Thursday, April 21, 2016

Miles Ahead - fictional portrait of real life jazz man whose on-screen daemons nearly drown out his music

Miles Ahead - Icon Film Distribution
Miles Ahead is a semi-fictional posthumous biopic of the very real jazz musician Miles Davis that weaves genuine incidents around a cooked up gangster plot that involves a gun-toting chase across a landmark-less New York to recover an overdue master tape of new tunes from record label executives.
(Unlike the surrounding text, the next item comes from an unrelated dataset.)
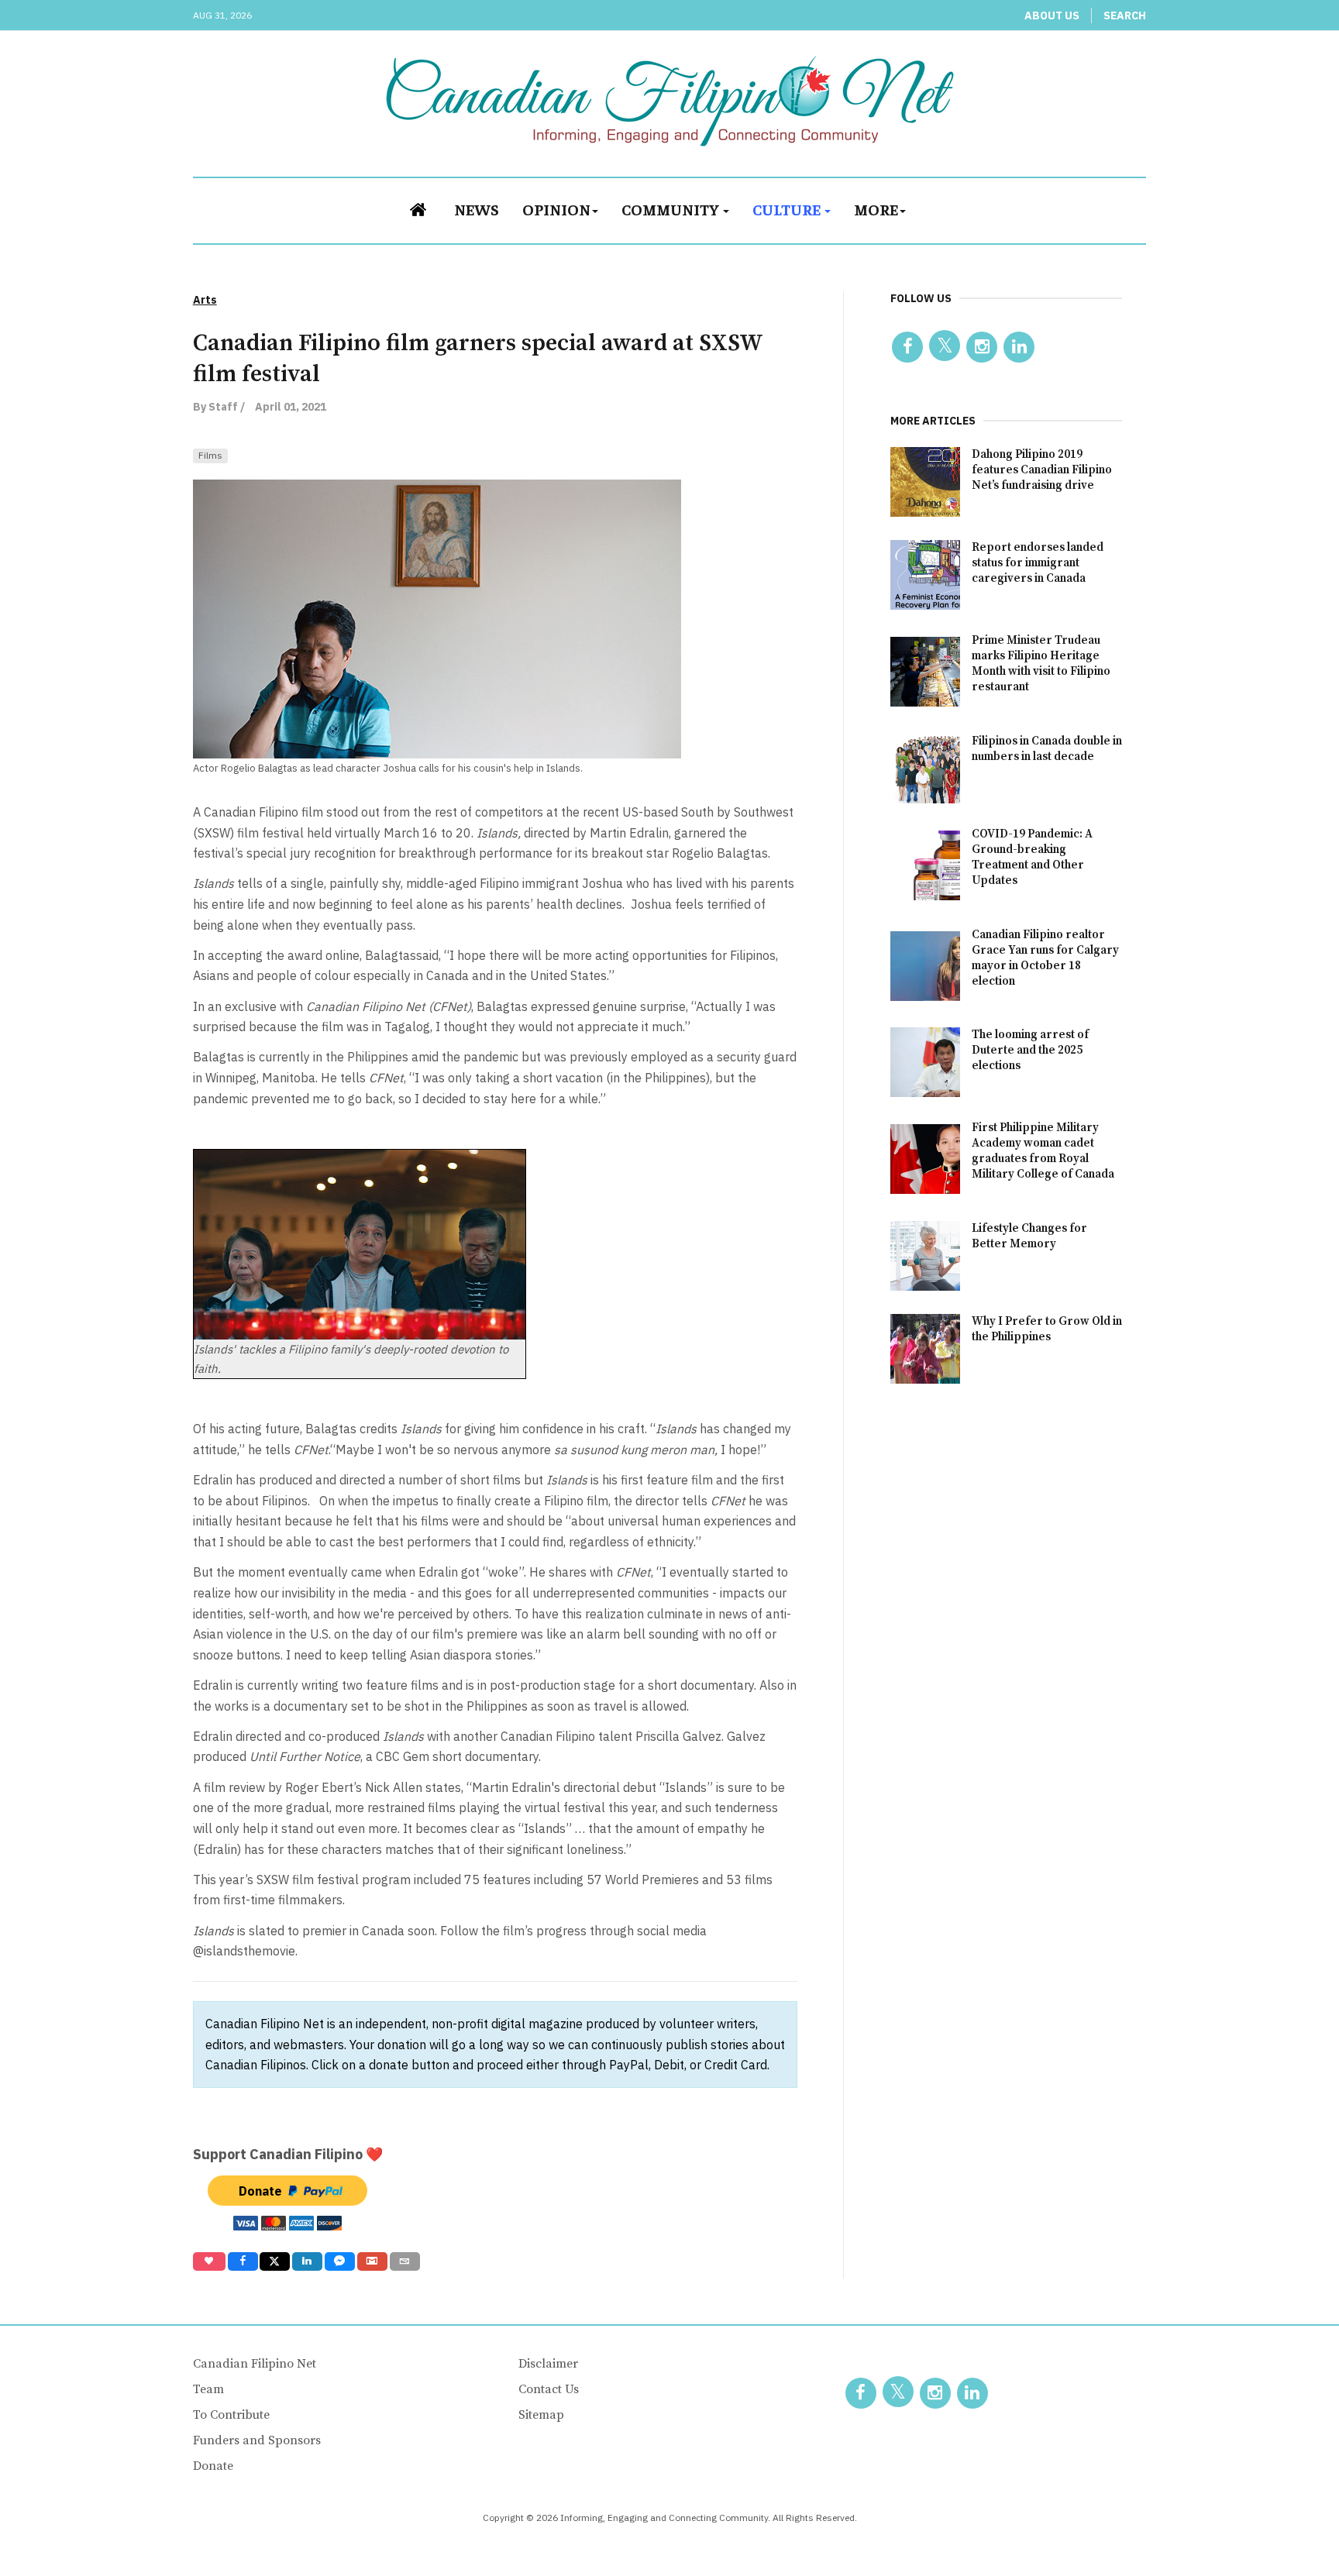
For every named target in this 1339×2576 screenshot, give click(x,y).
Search (1124, 15)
Since it was Davis who said “play what’s not there”, his ghost can hardly criticise the fantastic plot.

Don Cheadle plays the jazz social musician whose trumpet fingering can’t keep up in an opening scene but is much better throughout the rest of the 100 minute film. (Cheadle played saxophone as a child and learned to play the trumpet for this film that he stars in, directed and helped write.)
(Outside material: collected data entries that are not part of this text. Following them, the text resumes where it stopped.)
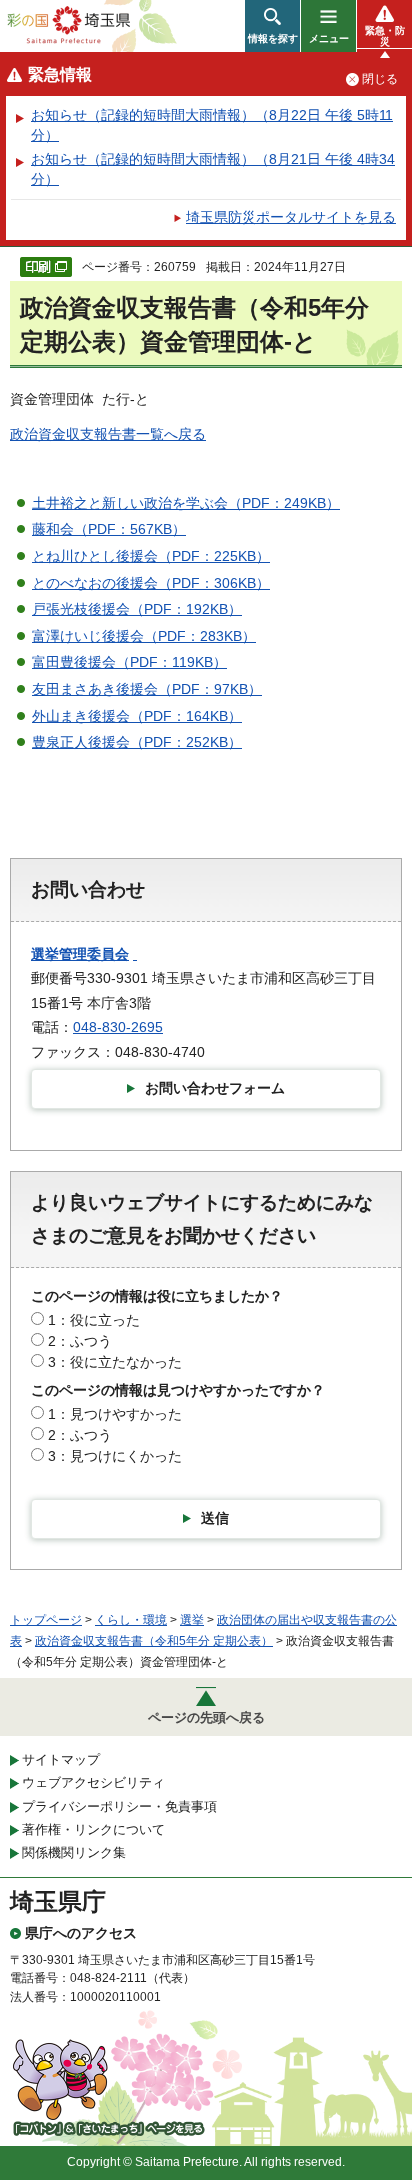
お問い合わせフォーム (215, 1088)
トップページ (46, 1620)
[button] (272, 26)
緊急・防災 (385, 36)
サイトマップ (61, 1759)
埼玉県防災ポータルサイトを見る (291, 217)
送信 (215, 1518)
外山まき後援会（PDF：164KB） (137, 716)
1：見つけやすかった (115, 1414)
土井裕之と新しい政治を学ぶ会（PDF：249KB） (186, 503)
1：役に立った (94, 1320)
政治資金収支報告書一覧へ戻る (108, 434)
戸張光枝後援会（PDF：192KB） (137, 609)
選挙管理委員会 (80, 954)
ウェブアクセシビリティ (93, 1782)
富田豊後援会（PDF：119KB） (129, 662)
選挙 (192, 1620)
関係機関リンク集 (74, 1852)
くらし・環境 (131, 1620)
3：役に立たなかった (115, 1362)
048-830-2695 (118, 1027)
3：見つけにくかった (115, 1456)
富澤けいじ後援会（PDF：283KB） (144, 636)
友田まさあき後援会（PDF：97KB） (147, 689)
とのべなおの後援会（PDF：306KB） (151, 583)
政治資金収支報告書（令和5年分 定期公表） (154, 1641)
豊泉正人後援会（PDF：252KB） (137, 742)
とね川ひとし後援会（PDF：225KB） (151, 556)
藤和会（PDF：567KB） (109, 529)
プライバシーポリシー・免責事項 (119, 1806)
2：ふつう (80, 1341)
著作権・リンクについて (93, 1829)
Miles Ahead - Icon Film Distribution
The story begins at the end of five years of silence in which the artist has gone to ground. The messy interior of his apartment, littered with bottles, music manuscript paper and paintings is convincing. Add to this Obi-Wan Kenobi with longer hair, playing a Rolling Stone journalist Dave Brill who inveigles his way into Davis’ house and Davis’ life in order to write an article that will blow open the mystery of the reclusive legend.

If you’re at all tired, there’s a good chance that the constant jazz lullaby will help you drift off to sleep. A gunshot or two will awaken you, but no significant plot points will have been lost. The story visibly lurches between the mobster storyline and flashbacks that give viewers a glimpse of the messed up jazz world.
“Oh come on man. This is nuts, man.”

Miles Ahead - Icon Film Distribution
It’s a portrait of a talented musician who lived life with a wild abandon and who tried to control everybody around him while exhibiting a complete lack of self control. The virtuoso quality of his playing doesn’t redeem his violence, philandering, wife beating (Frances played by Emayatzy Corinealdi) and drug taking. And none of those add to the enjoyment of the film.

The final scene enigmatically jumps to a present day concert with Cheadle’s Davis playing with a band. It’s probably a reminder that Davies went on to create and play beyond the period covered by the film … and the #socialmusic hashtag-emblazoned waistcoat that Cheadle wears implicitly refers to the crowdsourced fundraising that part-financed the film.

The music really is very good though. But not enough to redeem the movie.

Miles Ahead is being screened at the Queen Film’s Theatre between Friday 22 April and Thursday 5 May.